Passage provided:
※

These days, the top. Pretty close to it, too--other than the hardline tubing, that's about what my gaming setup looks like.
I've also ran systems in the past where the "case" is the box the motherboard came in, and you started it by tripping the switch header with whatever piece of metal was handy. Good times.
Most people build budget or best bang for their buck builds
The top one. My PC is awesome
There was the guy on reddit a week or so ago that was the fusion of these. Ran a custom cooling loop up his wall into the AC vent and got insanely low temps.
I'm very satisfied with my build but my main issues are cables. The cables of the two CPU fans are way too long so they hang in a pretty non aesthetic way. On the other hand, the cables of the fan headers are too short for me to put them in the back of the case so it has to just stay there below my GPUs. It's awful.
I'll be the $5000 guy in the future.

※

Given data:
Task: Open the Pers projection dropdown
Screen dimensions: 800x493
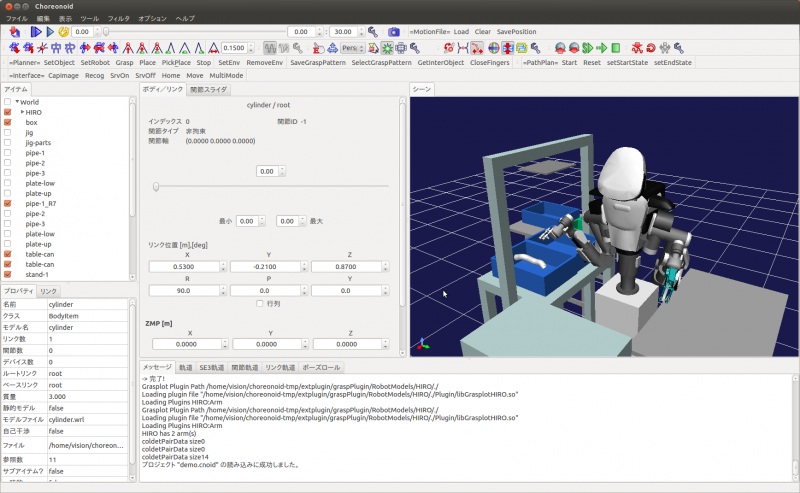Action: (353, 47)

※

The tasks:
1 – In the PC build comments, rewrite the paragraph that begins "I'm very satisfied with my build" as a short bulleted list that keeps its main facts.
2 – Write the next comment in the PC build comments, starting after the last one shown.

Exercise responses:
1 –
- The build is satisfying overall, but cables are the main problem.
- The two CPU fan cables are too long and hang in an unattractive way.
- The fan header cables are too short to route to the back of the case, so they stay below the GPUs.
- The result looks awful.

2 –
It's perfectly possible to go full-blown overclocking with watercooling whilst not buying top of the range parts (which tend to be "twice the price for an extra 10% performance" deals) and not spending a cent in decorative elements such as turning your PC box into a lightshow.
In fact it absolutelly makes sense to get well selected parts from the high middle end of the consumer segment using knowledge about performance bottlenecks to select the right stuff to get more bang for the buck and pumping up performance further with overclocking using the right self-assembled cooling and tweaks to things like voltage supplied to the CPU.
I like to call it Intelligent Performance Aware PC Builder but calling it Tight-fisted Old Gamer would work too ;)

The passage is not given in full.